Vater mahnte zur Vorsicht
Jean-Nicolas wollte Geschäftsmann werden. In gewissem Sinne wurde er es auch. Doch gleichzeitig sah er sich als naturverbundenen Menschen. «Natürlich stellte ich mir ab und an die Frage; ob ich nicht lieber was anderes gemacht hätte. Doch ich hätte mich nicht wohl gefühlt in einem Grossunternehmen, mit dem ganzen Konkurrenzdruck und den zwischenmenschlichen Problemen. Heute mache ich meinen Wein und bin stolz darauf. Als Winzer ist man nie der Langeweile ausgesetzt. Das Schicksal hat schon richtig entschieden», kommentiert der Weinmacher mit Nachdruck. In einer ersten Phase interessierte sich besonders der amerikanische Markt für die Weine von Méo-Camuzet, der zweitweise über 50 Prozent der Produktion absorbierte. Europa folgte rasch nach, und bald durften Weine von Méo-Camuzet in keinem französischen Sternetempel fehlen. Mitte der 1990er Jahre hätte das Gut dreimal mehr verkaufen können, als es produzierte. Doch an Vergrössern war vorerst nicht zu denken. Alle Investitionen dienten dazu, das nötige Material zu kaufen (auf dem ehemaligen Pachtbetrieb gab es zu Beginn nicht einmal einen Traktor) und die Kellerei auszubauen und auf dem neuesten Stand der Technik zu halten. Immerhin liefen nach und nach auch die letzten Pachtverträge aus, und Jean-Nicolas ging sogar so weit, drei Hektar Reben in den nahen Côtes de Nuits anzulegen. So konnte die Domäne der wachsenden Nachfrage einigermassen standhalten. «Für einen Familienbetrieb gelten besondere Gesetze», sagt Jean-Nicolas leise. Schwingt da ein bitterer Unterton mit? «Etwas Bedauern, sicher. Mein Vater mahnte zur Vorsicht, wenn es um Investitionen ging, warnte vor schlechten Jahrgängen und schwierigen Zeiten. Vertrauen in die Zukunft fasste er erst etwa ab dem Jahr 2000. Und da gab es keine Pflanzrechte mehr.» Immerhin: Mit 11,5 Hektar gehört Méo-Camuzet heute zu den stolzen Betrieben des Burgund. Da gibt es doch eigentlich nicht viel zu bedauern? Die Antwort bleibt aus, aber die Biografi e gibt Auskunft: Die Freiheit, die ihm zuhause fehlte, die Freiheit, Mut zu beweisen, zu investieren, Wagnisse einzugehen, holte sich Jean-Nicolas in der Ferne. Gemeinsam mit Freund Jay Boberg, einem erfolgreichen Musikproduzenten und Medienunternehmer, keltert er seit 2014 Weine in Oregon.

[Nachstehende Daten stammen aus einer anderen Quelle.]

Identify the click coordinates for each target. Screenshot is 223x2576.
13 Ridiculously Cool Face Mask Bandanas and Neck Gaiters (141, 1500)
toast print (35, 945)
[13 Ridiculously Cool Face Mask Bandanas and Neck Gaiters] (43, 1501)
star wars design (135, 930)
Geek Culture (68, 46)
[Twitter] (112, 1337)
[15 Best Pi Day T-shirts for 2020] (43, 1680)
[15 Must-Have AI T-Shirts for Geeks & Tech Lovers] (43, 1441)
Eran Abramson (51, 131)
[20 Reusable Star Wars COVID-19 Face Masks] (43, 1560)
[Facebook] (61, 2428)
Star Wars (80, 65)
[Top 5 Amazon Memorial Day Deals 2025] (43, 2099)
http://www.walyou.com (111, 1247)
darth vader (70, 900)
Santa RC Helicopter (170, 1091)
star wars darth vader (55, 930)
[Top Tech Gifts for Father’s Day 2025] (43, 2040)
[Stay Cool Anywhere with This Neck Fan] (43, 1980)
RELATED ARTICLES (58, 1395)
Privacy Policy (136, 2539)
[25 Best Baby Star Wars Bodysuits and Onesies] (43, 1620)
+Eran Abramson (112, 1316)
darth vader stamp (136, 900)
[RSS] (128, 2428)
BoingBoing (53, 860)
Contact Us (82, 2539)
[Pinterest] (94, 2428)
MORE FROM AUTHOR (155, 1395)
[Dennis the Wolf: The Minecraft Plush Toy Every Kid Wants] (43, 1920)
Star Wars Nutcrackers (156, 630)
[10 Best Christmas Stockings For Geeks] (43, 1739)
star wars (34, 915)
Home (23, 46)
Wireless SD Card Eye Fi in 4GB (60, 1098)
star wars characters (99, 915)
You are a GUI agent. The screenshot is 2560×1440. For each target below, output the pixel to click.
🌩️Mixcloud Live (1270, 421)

Stolze 25 Abfüllungen ergeben die rund 11,5 Hektar von Méo-Camuzet sowie das kleine Handelshaus. Eine besondere Erwähnung verdienen die weniger bekannten Lagen (Fixin, Hautes Côtes de Nuits), die ebenfalls ausgezeichnet sind, aber preislich interessant bleiben.
Bourgogne Weiss Hautes Cotes de Nuits 2016
16 Punkte | 2019 bis 2024
Unsere besondere Empfehlung: zeigt, dass man auch in den verschmähten Randlagen Topweine ernten kann. Würzige und fruchtigblumige Noten (Stachelbeere, Mirabellle) halten sich die Waage; im Mund von beachtlicher Rasse, doch auch mit der nötigen Fülle und Länge.
Fixin 2016
16 Punkte | 2020 bis 2024
Wein aus der Handelslinie (Méo-Camuzet Frère et Soeurs): Verführerisch fruchtig, Noten von Backgewürzen; besitzt Biss und Frische, doch für einen Fixin auch erstaunliche Eleganz, klasse Tannin, sehr saubere Machart; macht bereits Freude, auch wenn man ihn besser noch etwas reifen lässt.

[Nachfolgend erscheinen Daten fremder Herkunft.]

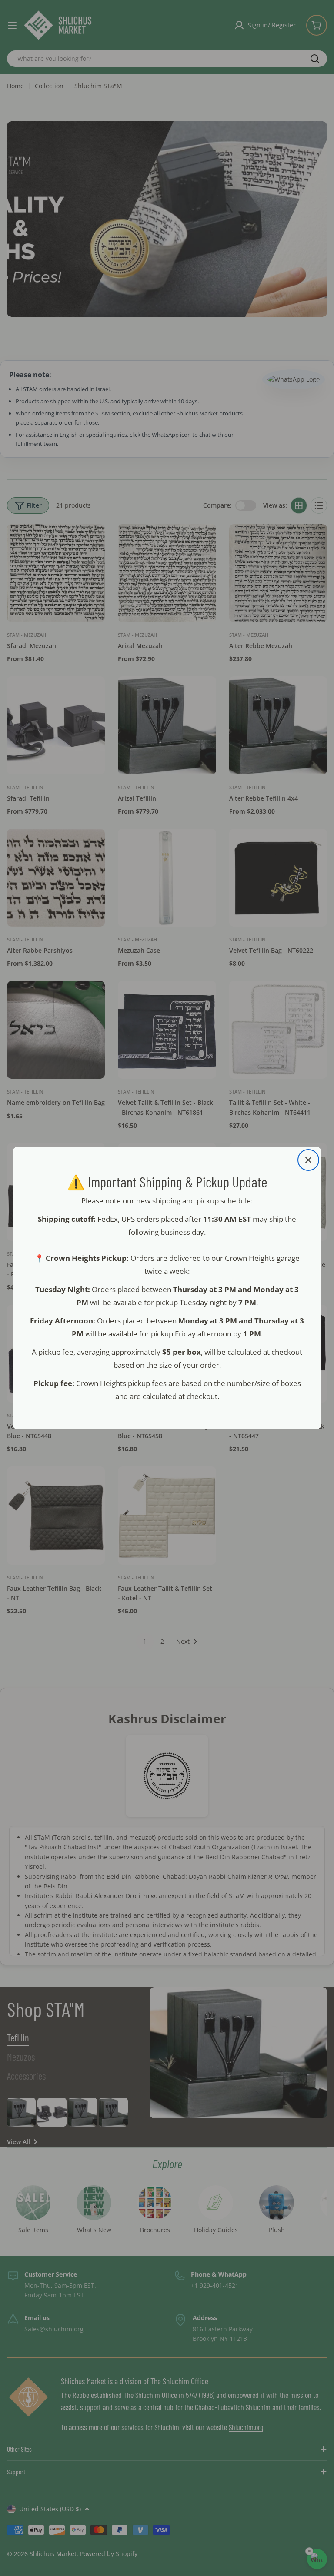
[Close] (308, 1160)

Vosne-Romanée Premier Cru Les Chaumes 2016
17.5 Punkte | 2022 bis 2028
Rauchige, noch vom Ausbau geprägte Nase, noch jugendlich verschlossen; samtener Auftakt, betont eleganter Bau, Tannine mit Schliff und Frische, fruchtig-würziges, langes Finale; hervorragender Wein, der ideal seine Lage ausdrückt, aber etwas reifen sollte.
Nuits-Saint-Georges Premier Cru aux Murgers 2016
17.5 Punkte | 2024 bis 2030
Auch diese Abfüllung eines ausgezeichneten Climats illustriert auf besonders eindrückliche Art die ideale Balance von Terroircharakter und den Stil der Domäne: kräftige, komplexe, noch ausbaugeprägte Nase, Lakritze, Lorbeer, Nelke; von dichter, kraftvoller Art, gut strukturiert, mit spürbaren, aber runden Tanninen, langes, würziges Finale; muss reifen.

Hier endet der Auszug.